T-test on the means pandas

I'm woking with the Movielens dataset and I would like to do the t-test on the mean ratings value of the male and female users.

import pandas as pd
from scipy.stats import ttest_ind

users_table_names= ['user_id','age','gender','occupation','zip_code']
users= pd.read_csv('ml-100k/u.user', sep='|', names= users_table_names)
ratings_table_names= ['user_id', 'item_id','rating','timestamp']
ratings= pd.read_csv('ml-100k/u.data', sep='\t', names=ratings_table_names)
rating_df= pd.merge(users, ratings)

males = rating_df[rating_df['gender']=='M']
females = rating_df[rating_df['gender']=='F']

ttest_ind(males.rating, females.rating)

And I get the following result:

Ttest_indResult(statistic=-0.27246234775012407, pvalue=0.7852671011802962)

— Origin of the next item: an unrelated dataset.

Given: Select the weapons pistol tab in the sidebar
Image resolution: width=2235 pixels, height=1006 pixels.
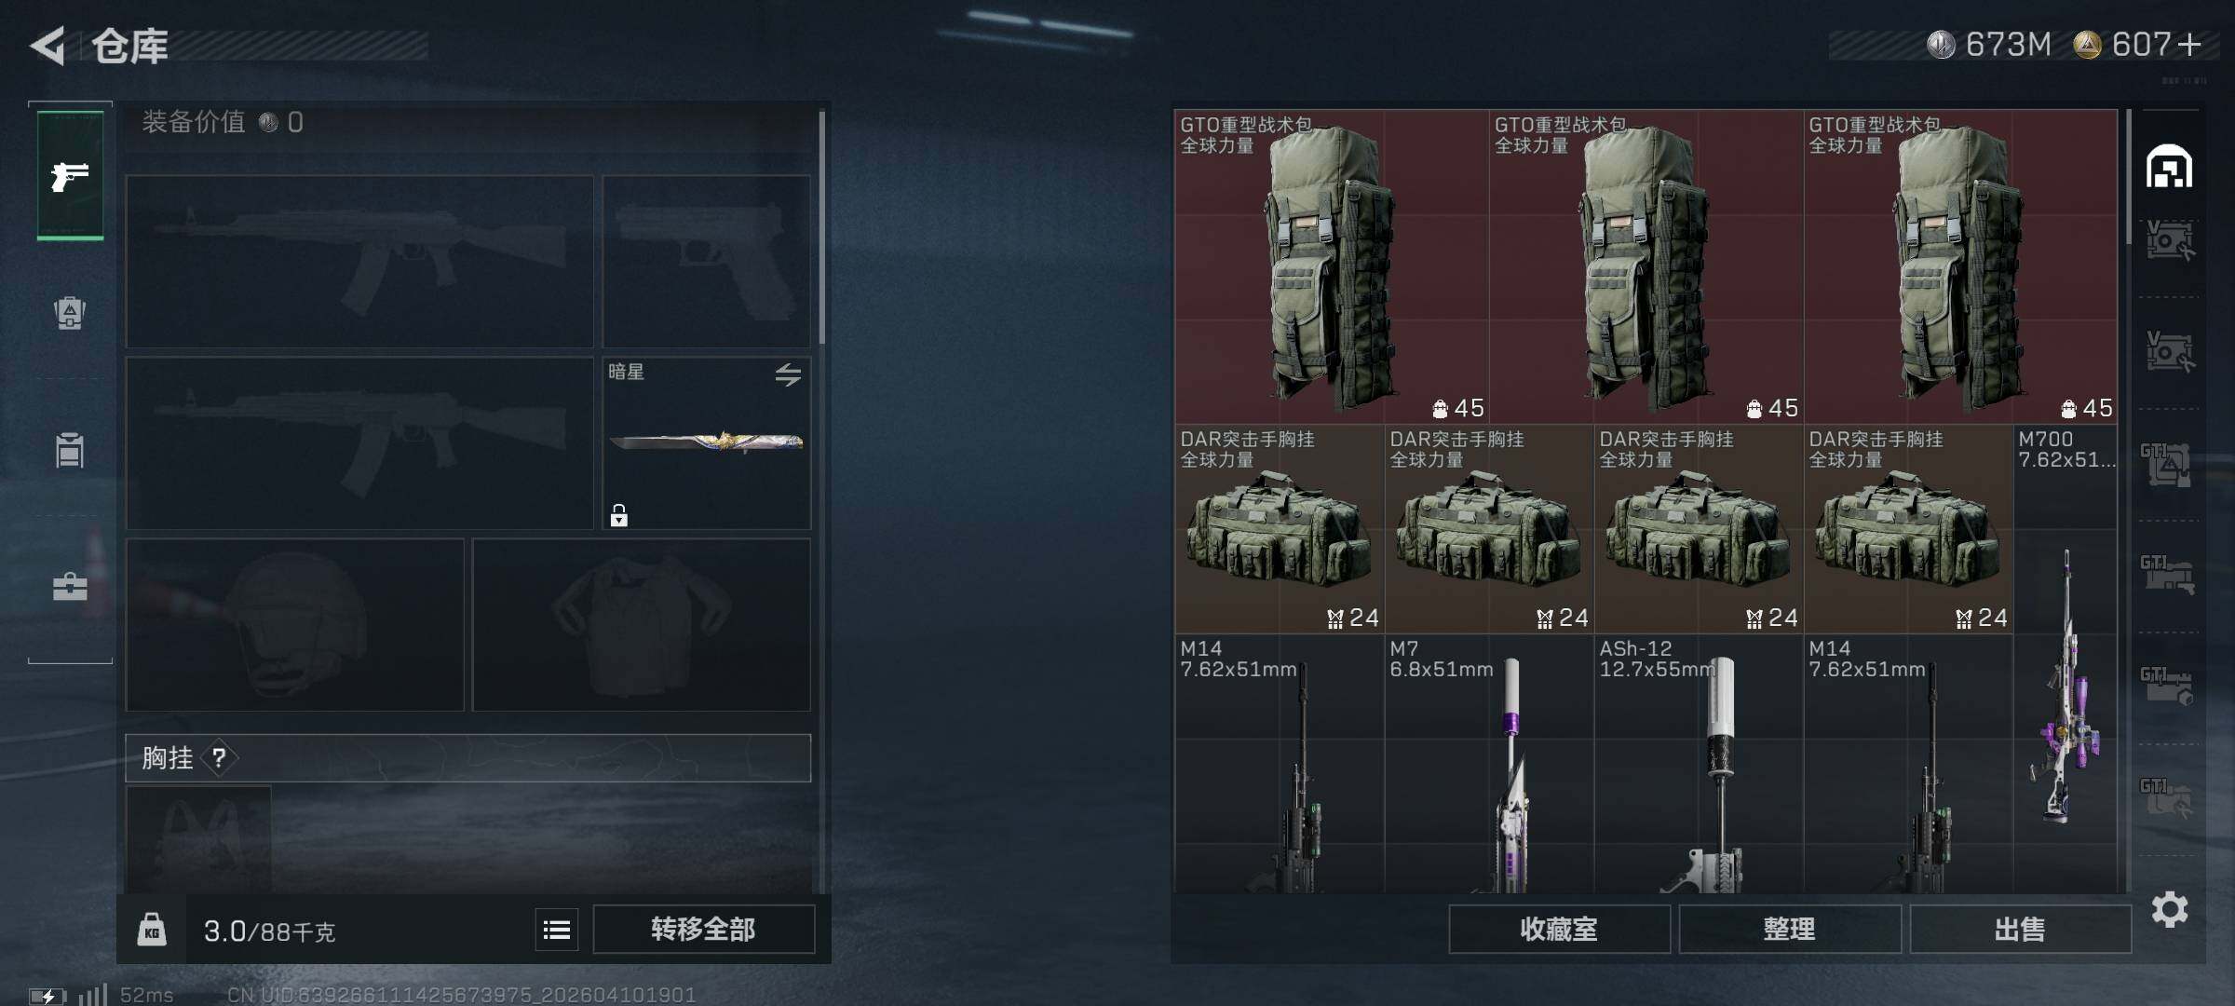Looking at the screenshot, I should coord(70,175).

Is this the correct way to do this operation? The results seem a bit odd.

Thank you in advance!

Solution

With your code you are considering a two-sided ttest with the assumption that the populations have identical variances, once you haven't specified the parameter equal_var and by default it is True on the scypi ttest_ind().

So you can represent your statitical test as:

Null hypothesis (H0): there is no difference between the values recorded for male and females, or in other words, means are similar. (µMale == µFemale).
Alternative hypothesis (H1): there is a difference between the values recorded for male and females, or in other words, means are not similar (both the situations where µMale > µFemale and µMale < µFemale, or simply µMale != µFemale)

The significance level is an arbitrary definition on your test, such as 0.05. If you had obtained a small p-value, smaller than your significance level, you could disprove the null hypothesis (H0) and consequently prove the alternative hypothesis (H1).

In your results, the p-value is ~0.78, or you can't disprove the H0. So, you can assume that the means are equal.

Considering the standard deviations of sampes as below, you could eventually define your test as equal_var = False:

>> males.rating.std()
1.1095557786889139
>> females.rating.std()
1.1709514829100405

>> ttest_ind(males.rating, females.rating, equal_var = False)
Ttest_indResult(statistic=-0.2654398046364026, pvalue=0.7906719538136853)

Which also confirms that the null hypothesis (H0).

If you use the stats model ttest_ind(), you also get the degrees of freedon used in the t-test:

>> import statsmodels.api as sm
>> sm.stats.ttest_ind(males.rating, females.rating, alternative='two-sided', usevar='unequal')
(-0.2654398046364028, 0.790671953813685, 42815.86745494558)

What exactly you've found odd on your results?